Stated task » Copy the rows below word for word, with every line unchanged.

Records to process »
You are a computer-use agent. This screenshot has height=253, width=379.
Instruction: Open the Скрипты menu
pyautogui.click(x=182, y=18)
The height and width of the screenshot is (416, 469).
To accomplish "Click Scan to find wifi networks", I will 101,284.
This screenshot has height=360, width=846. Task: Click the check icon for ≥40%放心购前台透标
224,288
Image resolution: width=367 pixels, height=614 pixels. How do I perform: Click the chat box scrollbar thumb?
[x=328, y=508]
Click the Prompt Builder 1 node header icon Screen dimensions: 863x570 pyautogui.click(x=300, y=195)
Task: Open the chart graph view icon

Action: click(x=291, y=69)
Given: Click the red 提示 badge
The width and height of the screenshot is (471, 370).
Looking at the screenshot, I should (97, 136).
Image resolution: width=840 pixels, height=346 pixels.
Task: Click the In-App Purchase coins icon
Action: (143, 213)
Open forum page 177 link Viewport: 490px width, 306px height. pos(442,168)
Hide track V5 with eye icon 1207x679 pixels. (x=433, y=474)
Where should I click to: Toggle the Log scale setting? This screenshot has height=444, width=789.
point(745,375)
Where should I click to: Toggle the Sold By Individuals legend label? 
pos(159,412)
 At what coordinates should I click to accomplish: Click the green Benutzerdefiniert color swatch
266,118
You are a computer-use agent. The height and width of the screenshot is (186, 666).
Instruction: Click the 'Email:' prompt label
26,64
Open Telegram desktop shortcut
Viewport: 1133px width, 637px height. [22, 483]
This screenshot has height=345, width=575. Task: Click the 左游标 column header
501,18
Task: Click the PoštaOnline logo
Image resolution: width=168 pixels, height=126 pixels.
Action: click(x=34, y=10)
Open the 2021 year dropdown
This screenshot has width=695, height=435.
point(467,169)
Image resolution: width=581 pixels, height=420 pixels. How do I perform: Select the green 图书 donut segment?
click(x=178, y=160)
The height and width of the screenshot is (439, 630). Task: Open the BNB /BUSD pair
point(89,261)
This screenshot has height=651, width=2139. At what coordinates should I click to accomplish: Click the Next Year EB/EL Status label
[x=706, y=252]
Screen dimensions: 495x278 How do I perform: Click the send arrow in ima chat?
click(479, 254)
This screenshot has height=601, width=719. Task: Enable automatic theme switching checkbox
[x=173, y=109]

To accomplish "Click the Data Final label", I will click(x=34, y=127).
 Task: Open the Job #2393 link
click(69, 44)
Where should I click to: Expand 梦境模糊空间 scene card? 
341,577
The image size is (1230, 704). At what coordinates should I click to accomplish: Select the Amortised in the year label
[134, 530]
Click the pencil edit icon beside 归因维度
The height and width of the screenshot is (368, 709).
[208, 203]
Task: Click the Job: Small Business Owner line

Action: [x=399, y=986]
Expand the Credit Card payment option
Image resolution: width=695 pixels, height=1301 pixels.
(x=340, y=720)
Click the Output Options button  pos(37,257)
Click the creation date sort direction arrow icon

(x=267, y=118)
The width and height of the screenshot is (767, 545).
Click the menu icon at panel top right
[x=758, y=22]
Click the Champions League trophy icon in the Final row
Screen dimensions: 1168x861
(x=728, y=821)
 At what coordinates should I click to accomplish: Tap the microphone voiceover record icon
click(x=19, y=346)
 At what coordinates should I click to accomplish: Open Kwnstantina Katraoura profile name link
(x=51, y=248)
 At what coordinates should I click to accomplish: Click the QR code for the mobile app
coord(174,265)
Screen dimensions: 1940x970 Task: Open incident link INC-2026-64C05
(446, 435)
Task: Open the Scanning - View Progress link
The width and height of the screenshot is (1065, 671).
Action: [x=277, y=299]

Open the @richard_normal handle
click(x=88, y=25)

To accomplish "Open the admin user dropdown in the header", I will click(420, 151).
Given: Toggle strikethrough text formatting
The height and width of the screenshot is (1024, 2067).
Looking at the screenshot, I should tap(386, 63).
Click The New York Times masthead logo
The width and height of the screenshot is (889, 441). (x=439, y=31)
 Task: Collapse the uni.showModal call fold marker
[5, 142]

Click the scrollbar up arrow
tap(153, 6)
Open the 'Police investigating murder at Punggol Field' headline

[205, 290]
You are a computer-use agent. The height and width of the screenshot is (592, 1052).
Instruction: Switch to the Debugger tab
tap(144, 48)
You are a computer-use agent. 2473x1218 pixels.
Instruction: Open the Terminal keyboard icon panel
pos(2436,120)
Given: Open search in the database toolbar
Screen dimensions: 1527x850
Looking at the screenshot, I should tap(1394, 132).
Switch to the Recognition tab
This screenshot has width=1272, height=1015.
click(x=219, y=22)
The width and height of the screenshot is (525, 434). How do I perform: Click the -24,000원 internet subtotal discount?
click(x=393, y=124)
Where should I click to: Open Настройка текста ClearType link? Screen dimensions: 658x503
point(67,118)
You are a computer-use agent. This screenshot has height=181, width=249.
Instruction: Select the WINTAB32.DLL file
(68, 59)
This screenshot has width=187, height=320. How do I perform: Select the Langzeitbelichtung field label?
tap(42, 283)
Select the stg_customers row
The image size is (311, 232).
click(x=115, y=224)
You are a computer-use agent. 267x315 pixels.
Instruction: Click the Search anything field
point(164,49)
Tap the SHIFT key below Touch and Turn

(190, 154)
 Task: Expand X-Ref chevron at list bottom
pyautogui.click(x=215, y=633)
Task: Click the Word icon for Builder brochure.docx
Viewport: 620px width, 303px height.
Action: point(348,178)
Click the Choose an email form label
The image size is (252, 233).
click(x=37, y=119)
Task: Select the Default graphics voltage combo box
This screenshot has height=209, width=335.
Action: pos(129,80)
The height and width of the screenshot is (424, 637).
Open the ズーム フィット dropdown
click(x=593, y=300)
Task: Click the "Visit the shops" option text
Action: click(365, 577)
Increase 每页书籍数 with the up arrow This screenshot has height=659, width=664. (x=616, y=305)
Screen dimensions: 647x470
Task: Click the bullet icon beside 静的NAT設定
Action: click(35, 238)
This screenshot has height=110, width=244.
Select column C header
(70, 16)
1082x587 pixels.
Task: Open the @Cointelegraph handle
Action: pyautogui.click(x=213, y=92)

Result »
You are a computer-use agent. This screenshot has height=253, width=379.
Instruction: Open the Скрипты menu
pyautogui.click(x=182, y=18)
The height and width of the screenshot is (416, 469).
To accomplish "Click Scan to find wifi networks", I will 101,284.
This screenshot has height=360, width=846. Task: Click the check icon for ≥40%放心购前台透标
224,288
Image resolution: width=367 pixels, height=614 pixels. How do I perform: Click the chat box scrollbar thumb?
[x=328, y=508]
Click the Prompt Builder 1 node header icon Screen dimensions: 863x570 pyautogui.click(x=300, y=195)
Task: Open the chart graph view icon

Action: click(x=291, y=69)
Given: Click the red 提示 badge
The width and height of the screenshot is (471, 370).
Looking at the screenshot, I should (97, 136).
Image resolution: width=840 pixels, height=346 pixels.
Task: Click the In-App Purchase coins icon
Action: (143, 213)
Open forum page 177 link Viewport: 490px width, 306px height. pos(442,168)
Hide track V5 with eye icon 1207x679 pixels. (x=433, y=474)
Where should I click to: Toggle the Log scale setting? This screenshot has height=444, width=789.
point(745,375)
Where should I click to: Toggle the Sold By Individuals legend label? 
pos(159,412)
 At what coordinates should I click to accomplish: Click the green Benutzerdefiniert color swatch
266,118
You are a computer-use agent. The height and width of the screenshot is (186, 666).
Instruction: Click the 'Email:' prompt label
26,64
Open Telegram desktop shortcut
Viewport: 1133px width, 637px height. [22, 483]
This screenshot has height=345, width=575. Task: Click the 左游标 column header
501,18
Task: Click the PoštaOnline logo
Image resolution: width=168 pixels, height=126 pixels.
Action: click(x=34, y=10)
Open the 2021 year dropdown
This screenshot has width=695, height=435.
point(467,169)
Image resolution: width=581 pixels, height=420 pixels. How do I perform: Select the green 图书 donut segment?
click(x=178, y=160)
The height and width of the screenshot is (439, 630). Task: Open the BNB /BUSD pair
point(89,261)
This screenshot has height=651, width=2139. At what coordinates should I click to accomplish: Click the Next Year EB/EL Status label
[x=706, y=252]
Screen dimensions: 495x278 How do I perform: Click the send arrow in ima chat?
click(479, 254)
This screenshot has height=601, width=719. Task: Enable automatic theme switching checkbox
[x=173, y=109]

To accomplish "Click the Data Final label", I will click(x=34, y=127).
 Task: Open the Job #2393 link
click(69, 44)
Where should I click to: Expand 梦境模糊空间 scene card? 
341,577
The image size is (1230, 704). At what coordinates should I click to accomplish: Select the Amortised in the year label
[134, 530]
Click the pencil edit icon beside 归因维度
The height and width of the screenshot is (368, 709).
[208, 203]
Task: Click the Job: Small Business Owner line

Action: [x=399, y=986]
Expand the Credit Card payment option
Image resolution: width=695 pixels, height=1301 pixels.
(x=340, y=720)
Click the Output Options button  pos(37,257)
Click the creation date sort direction arrow icon

(x=267, y=118)
The width and height of the screenshot is (767, 545).
Click the menu icon at panel top right
[x=758, y=22]
Click the Champions League trophy icon in the Final row
Screen dimensions: 1168x861
(x=728, y=821)
 At what coordinates should I click to accomplish: Tap the microphone voiceover record icon
click(x=19, y=346)
 At what coordinates should I click to accomplish: Open Kwnstantina Katraoura profile name link
(x=51, y=248)
 At what coordinates should I click to accomplish: Click the QR code for the mobile app
coord(174,265)
Screen dimensions: 1940x970 Task: Open incident link INC-2026-64C05
(446, 435)
Task: Open the Scanning - View Progress link
The width and height of the screenshot is (1065, 671).
Action: [x=277, y=299]

Open the @richard_normal handle
click(x=88, y=25)

To accomplish "Open the admin user dropdown in the header", I will click(420, 151).
Given: Toggle strikethrough text formatting
The height and width of the screenshot is (1024, 2067).
Looking at the screenshot, I should tap(386, 63).
Click The New York Times masthead logo
The width and height of the screenshot is (889, 441). (x=439, y=31)
 Task: Collapse the uni.showModal call fold marker
[5, 142]

Click the scrollbar up arrow
tap(153, 6)
Open the 'Police investigating murder at Punggol Field' headline

[205, 290]
You are a computer-use agent. The height and width of the screenshot is (592, 1052).
Instruction: Switch to the Debugger tab
tap(144, 48)
You are a computer-use agent. 2473x1218 pixels.
Instruction: Open the Terminal keyboard icon panel
pos(2436,120)
Given: Open search in the database toolbar
Screen dimensions: 1527x850
Looking at the screenshot, I should tap(1394, 132).
Switch to the Recognition tab
This screenshot has width=1272, height=1015.
click(x=219, y=22)
The width and height of the screenshot is (525, 434). How do I perform: Click the -24,000원 internet subtotal discount?
click(x=393, y=124)
Where should I click to: Open Настройка текста ClearType link? Screen dimensions: 658x503
point(67,118)
You are a computer-use agent. This screenshot has height=181, width=249.
Instruction: Select the WINTAB32.DLL file
(68, 59)
This screenshot has width=187, height=320. How do I perform: Select the Langzeitbelichtung field label?
tap(42, 283)
Select the stg_customers row
The image size is (311, 232).
click(x=115, y=224)
You are a computer-use agent. 267x315 pixels.
Instruction: Click the Search anything field
point(164,49)
Tap the SHIFT key below Touch and Turn

(190, 154)
 Task: Expand X-Ref chevron at list bottom
pyautogui.click(x=215, y=633)
Task: Click the Word icon for Builder brochure.docx
Viewport: 620px width, 303px height.
Action: point(348,178)
Click the Choose an email form label
The image size is (252, 233).
click(x=37, y=119)
Task: Select the Default graphics voltage combo box
This screenshot has height=209, width=335.
Action: pos(129,80)
The height and width of the screenshot is (424, 637).
Open the ズーム フィット dropdown
click(x=593, y=300)
Task: Click the "Visit the shops" option text
Action: click(365, 577)
Increase 每页书籍数 with the up arrow This screenshot has height=659, width=664. (x=616, y=305)
Screen dimensions: 647x470
Task: Click the bullet icon beside 静的NAT設定
Action: click(35, 238)
This screenshot has height=110, width=244.
Select column C header
(70, 16)
1082x587 pixels.
Task: Open the @Cointelegraph handle
Action: pyautogui.click(x=213, y=92)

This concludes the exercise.